REQUIREMENT >> Copy the items verbatim, beginning at the line containing "The height and width of the screenshot is (443, 563)." and continuing through the line containing "I will coord(741,236).".

MATERIAL FOR THIS TASK >>

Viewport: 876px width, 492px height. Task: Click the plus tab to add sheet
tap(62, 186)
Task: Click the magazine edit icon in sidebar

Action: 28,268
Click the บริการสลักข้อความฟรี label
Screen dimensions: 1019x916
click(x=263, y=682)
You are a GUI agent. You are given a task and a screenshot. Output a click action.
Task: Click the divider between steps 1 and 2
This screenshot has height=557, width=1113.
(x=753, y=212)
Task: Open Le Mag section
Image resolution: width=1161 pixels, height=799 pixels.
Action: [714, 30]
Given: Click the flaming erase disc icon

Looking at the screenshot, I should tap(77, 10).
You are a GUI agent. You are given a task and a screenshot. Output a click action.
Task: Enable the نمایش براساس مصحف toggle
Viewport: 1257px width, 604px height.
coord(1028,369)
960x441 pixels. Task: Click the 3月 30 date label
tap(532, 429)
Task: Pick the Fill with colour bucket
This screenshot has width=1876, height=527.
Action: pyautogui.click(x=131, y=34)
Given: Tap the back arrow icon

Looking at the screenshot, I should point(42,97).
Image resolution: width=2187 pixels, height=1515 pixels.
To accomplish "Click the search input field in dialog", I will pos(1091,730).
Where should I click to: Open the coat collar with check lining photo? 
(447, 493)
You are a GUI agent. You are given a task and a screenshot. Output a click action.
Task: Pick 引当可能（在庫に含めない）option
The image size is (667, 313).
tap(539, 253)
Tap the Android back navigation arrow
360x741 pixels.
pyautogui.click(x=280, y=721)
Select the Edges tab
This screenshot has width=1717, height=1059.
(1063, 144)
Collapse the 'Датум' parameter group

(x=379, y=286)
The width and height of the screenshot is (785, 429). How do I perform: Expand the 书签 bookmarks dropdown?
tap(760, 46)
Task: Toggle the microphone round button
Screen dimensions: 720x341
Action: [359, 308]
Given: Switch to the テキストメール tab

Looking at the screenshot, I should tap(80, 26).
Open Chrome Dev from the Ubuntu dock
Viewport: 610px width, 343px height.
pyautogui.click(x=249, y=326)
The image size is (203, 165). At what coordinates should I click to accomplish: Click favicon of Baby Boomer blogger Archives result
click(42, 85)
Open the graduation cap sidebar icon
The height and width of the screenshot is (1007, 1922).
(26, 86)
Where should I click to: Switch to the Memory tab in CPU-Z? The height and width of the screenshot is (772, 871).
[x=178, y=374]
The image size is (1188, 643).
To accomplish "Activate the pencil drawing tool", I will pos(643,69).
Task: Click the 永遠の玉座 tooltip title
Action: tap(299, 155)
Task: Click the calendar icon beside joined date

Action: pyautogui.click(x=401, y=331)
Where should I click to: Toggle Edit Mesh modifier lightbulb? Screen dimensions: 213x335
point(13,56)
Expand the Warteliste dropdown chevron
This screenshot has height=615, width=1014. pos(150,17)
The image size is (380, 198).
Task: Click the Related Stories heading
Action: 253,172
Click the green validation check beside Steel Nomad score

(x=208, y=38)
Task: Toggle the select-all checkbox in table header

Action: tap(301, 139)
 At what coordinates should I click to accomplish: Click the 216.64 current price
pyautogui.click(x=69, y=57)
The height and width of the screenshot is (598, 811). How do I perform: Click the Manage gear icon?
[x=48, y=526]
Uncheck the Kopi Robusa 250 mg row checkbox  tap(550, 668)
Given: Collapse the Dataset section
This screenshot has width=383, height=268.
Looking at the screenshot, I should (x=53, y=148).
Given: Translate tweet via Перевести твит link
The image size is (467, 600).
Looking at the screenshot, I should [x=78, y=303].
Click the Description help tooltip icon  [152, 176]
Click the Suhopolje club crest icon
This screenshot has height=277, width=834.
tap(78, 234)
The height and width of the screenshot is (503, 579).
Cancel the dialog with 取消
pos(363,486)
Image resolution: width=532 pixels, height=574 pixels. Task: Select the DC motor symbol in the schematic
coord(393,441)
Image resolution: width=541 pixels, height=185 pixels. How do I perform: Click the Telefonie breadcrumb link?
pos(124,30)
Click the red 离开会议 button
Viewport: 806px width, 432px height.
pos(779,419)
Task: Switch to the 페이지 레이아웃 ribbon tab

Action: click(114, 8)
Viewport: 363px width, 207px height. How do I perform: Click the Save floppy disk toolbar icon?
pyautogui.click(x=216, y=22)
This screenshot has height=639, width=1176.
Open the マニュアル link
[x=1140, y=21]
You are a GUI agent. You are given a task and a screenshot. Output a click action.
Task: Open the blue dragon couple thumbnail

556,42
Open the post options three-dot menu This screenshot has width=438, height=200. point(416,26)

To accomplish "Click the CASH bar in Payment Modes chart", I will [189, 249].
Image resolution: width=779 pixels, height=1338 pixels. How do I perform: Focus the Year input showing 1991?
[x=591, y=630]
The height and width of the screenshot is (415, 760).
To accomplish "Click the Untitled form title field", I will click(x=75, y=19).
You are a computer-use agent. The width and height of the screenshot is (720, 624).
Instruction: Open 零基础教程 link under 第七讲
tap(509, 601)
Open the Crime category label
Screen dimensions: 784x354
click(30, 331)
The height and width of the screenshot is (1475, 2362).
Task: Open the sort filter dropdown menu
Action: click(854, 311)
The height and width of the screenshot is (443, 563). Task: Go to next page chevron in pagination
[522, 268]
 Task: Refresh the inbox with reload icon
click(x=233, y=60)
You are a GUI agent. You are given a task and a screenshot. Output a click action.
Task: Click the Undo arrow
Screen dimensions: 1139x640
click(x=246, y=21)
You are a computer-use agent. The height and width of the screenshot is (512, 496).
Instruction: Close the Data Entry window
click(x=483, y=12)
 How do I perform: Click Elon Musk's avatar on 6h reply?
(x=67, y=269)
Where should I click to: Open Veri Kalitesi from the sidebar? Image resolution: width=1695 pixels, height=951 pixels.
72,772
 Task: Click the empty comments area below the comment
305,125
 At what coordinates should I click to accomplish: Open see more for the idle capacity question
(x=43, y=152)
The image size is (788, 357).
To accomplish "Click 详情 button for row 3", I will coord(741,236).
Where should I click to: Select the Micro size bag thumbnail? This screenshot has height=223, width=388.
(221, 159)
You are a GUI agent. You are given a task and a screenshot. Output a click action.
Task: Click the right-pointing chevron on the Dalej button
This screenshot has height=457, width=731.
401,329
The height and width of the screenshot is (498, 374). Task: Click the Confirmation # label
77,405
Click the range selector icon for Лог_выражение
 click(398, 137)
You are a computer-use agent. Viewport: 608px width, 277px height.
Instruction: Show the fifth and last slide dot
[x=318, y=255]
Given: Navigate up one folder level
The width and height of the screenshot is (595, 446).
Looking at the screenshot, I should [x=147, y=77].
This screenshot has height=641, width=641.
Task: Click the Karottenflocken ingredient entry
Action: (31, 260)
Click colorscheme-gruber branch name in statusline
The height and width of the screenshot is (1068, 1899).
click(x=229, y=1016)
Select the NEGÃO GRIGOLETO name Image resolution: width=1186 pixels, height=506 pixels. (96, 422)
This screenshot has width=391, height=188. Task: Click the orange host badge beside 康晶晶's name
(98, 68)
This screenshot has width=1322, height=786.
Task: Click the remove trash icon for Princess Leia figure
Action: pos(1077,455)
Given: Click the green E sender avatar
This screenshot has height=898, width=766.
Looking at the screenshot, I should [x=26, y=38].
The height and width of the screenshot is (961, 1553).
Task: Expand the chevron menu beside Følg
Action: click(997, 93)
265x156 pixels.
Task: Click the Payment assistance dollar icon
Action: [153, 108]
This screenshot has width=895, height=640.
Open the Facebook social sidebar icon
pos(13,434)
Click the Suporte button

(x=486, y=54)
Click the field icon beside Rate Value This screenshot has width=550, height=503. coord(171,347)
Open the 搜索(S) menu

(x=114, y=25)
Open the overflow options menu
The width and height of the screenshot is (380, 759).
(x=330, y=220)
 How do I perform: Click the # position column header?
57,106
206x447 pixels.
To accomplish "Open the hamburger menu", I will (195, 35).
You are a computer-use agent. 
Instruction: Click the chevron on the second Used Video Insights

TASK RESULT >>
The height and width of the screenshot is (443, 563). Task: Go to next page chevron in pagination
[522, 268]
 Task: Refresh the inbox with reload icon
click(x=233, y=60)
You are a GUI agent. You are given a task and a screenshot. Output a click action.
Task: Click the Undo arrow
Screen dimensions: 1139x640
click(x=246, y=21)
You are a computer-use agent. The height and width of the screenshot is (512, 496).
Instruction: Close the Data Entry window
click(x=483, y=12)
 How do I perform: Click Elon Musk's avatar on 6h reply?
(x=67, y=269)
Where should I click to: Open Veri Kalitesi from the sidebar? Image resolution: width=1695 pixels, height=951 pixels.
72,772
 Task: Click the empty comments area below the comment
305,125
 At what coordinates should I click to accomplish: Open see more for the idle capacity question
(x=43, y=152)
The image size is (788, 357).
To accomplish "Click 详情 button for row 3", I will coord(741,236).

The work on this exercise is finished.